Practice Question Generator

Generate comprehensive practice questions from lecture notes to test student understanding of learning objectives and key concepts.

Input

Supported formats: LaTeX (.tex), PDF, Markdown (.md), plain text (.txt)

PDF: Use pdfplumber for text extraction

LaTeX: Read as text, strip preamble (everything before \begin{document} ), preserve math environments ($...$ , [...] , \begin{equation} , etc.)

Markdown/Text

Content to extract:

• Learning objectives - Usually at beginning: "After this lecture, you should be able to..." or may be in section: "Learning Outcomes","Objectives", "Goals". If absent, derive from main topics.

• Main topics - Section headings, bold terms, definitions, algorithms.

• Examples - Use for realistic scenarios in questions.

Question Structure

Generate questions in this order:

• True/False (one per learning objective, or 3-5 if no objectives)

• Explanatory Questions (3-5 covering main topics)

• Coding Question (1 algorithm implementation or concept simulation)

• Use Case (1 realistic application)

For each question type, follow guidelines below, and never include answer key.

Question Guidelines

Type 1: True/False

Test factual understanding and common misconceptions.

Coverage:

• One per learning objective, or 3-5 covering main topics if no objectives

Difficulty progression:

• Start with 1-2 simple definitional questions

• Include 2-3 reasoning-based questions requiring concept application or testing relationships between concepts

Quality criteria:

• Unambiguous with one correct interpretation

• Clear language without complex nested clauses

• Answer directly found in lecture notes

• Wrong answer reveals common misconception

Examples:

• Easy: "In supervised learning, the training data includes both input features and their corresponding labels."

• Medium: "A model with high training accuracy but low test accuracy is likely underfitting the data."

Type 2: Explanatory Questions

Test deeper understanding by requiring students to articulate concepts, compare approaches, and explain reasoning.

Topic selection:

• Choose 3-5 main topics (key algorithms and their implementations, Advantages/limitations of approaches, Relationships between concepts)

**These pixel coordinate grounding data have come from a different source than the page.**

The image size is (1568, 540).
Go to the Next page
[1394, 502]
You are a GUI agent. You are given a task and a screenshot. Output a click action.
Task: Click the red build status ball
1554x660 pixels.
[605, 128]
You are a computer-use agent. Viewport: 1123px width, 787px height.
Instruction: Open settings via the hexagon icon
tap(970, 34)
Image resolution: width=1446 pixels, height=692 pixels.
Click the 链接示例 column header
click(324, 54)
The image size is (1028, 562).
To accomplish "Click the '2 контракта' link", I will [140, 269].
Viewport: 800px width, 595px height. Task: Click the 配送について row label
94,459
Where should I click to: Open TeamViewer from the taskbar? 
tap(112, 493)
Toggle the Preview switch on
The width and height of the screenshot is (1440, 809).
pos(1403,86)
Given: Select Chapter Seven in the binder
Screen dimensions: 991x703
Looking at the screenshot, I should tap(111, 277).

• Avoid repetition: If topic appears in T/F, ask about a different aspect

Question formulations:

• "Explain..." - requires description in student's words

• "Compare and contrast..." - tests understanding of differences

• "Why does..." - tests causal reasoning

• "What are the advantages/disadvantages..." - tests critical analysis

• "Describe the steps..." - tests procedural knowledge

Quality criteria:

• Open-ended but focused

• Cannot be answered with simple yes/no

• Requires 3-5 sentences to answer well

Examples:

• "Explain the bias-variance tradeoff. How does increasing model complexity affect bias and variance?"

• "Compare K-Nearest Neighbors and Decision Trees in terms of decision boundaries, training time, and prediction time."

Type 3: Coding Question

Test practical implementation through code.

Scope:

• Implementation of an algorithm discussed in lecture

• Simulation of a concept or process

• Must be achievable with lecture knowledge only

• Should take 15-30 minutes for prepared student

Required structure:

• Clear objective

• Step-by-step instructions (3-5 steps)

• Function signature (if applicable)

• Expected behavior with input/output examples

• Hints (optional but helpful)

Language:

• Python (default) with standard library.

• If using external libraries: NumPy, pandas, matplotlib, scikit-learn.

• Should not require advanced Python features

Type 4: Use Case Question

Test ability to apply concepts or algorithms explained in lecture notes to realistic scenarios.

Components:

• Context - Realistic scenario description

• Data description - What data is available (provide generation code if needed)

• Task - What needs accomplishment

• Constraints (optional) - Time, space, accuracy requirements

• Hints (2-3) - Guidance without giving solution

• Libraries - Can use scikit-learn, pandas, NumPy

Data generation: If needed, provide simple, clear code to generate appropriate data.

Output Format Guidelines

Output format depends on user request (LaTeX, PDF, Markdown, plain text).

General structure for all formats:

• Title with document name

• Instructions section

• Part 1: True/False Questions (numbered sequentially)

• Part 2: Explanatory Questions (numbered sequentially)

• Part 3: Coding Question (with steps, signature, examples, hints)

• Part 4: Use Case Application (with scenario, data, task, requirements, hints)

For specific formats: For LaTeX and Markdown document structures, use the following templates (in assets/ folder):

• questions_template.tex

• Complete LaTeX document structure with formatting

• markdown_template.md

• Complete Markdown document structure

Supporting Resources

References (in references/ folder):

• examples_by_topic.md
• Domain-specific question examples for ML topics (algorithms, preprocessing, evaluation, etc.)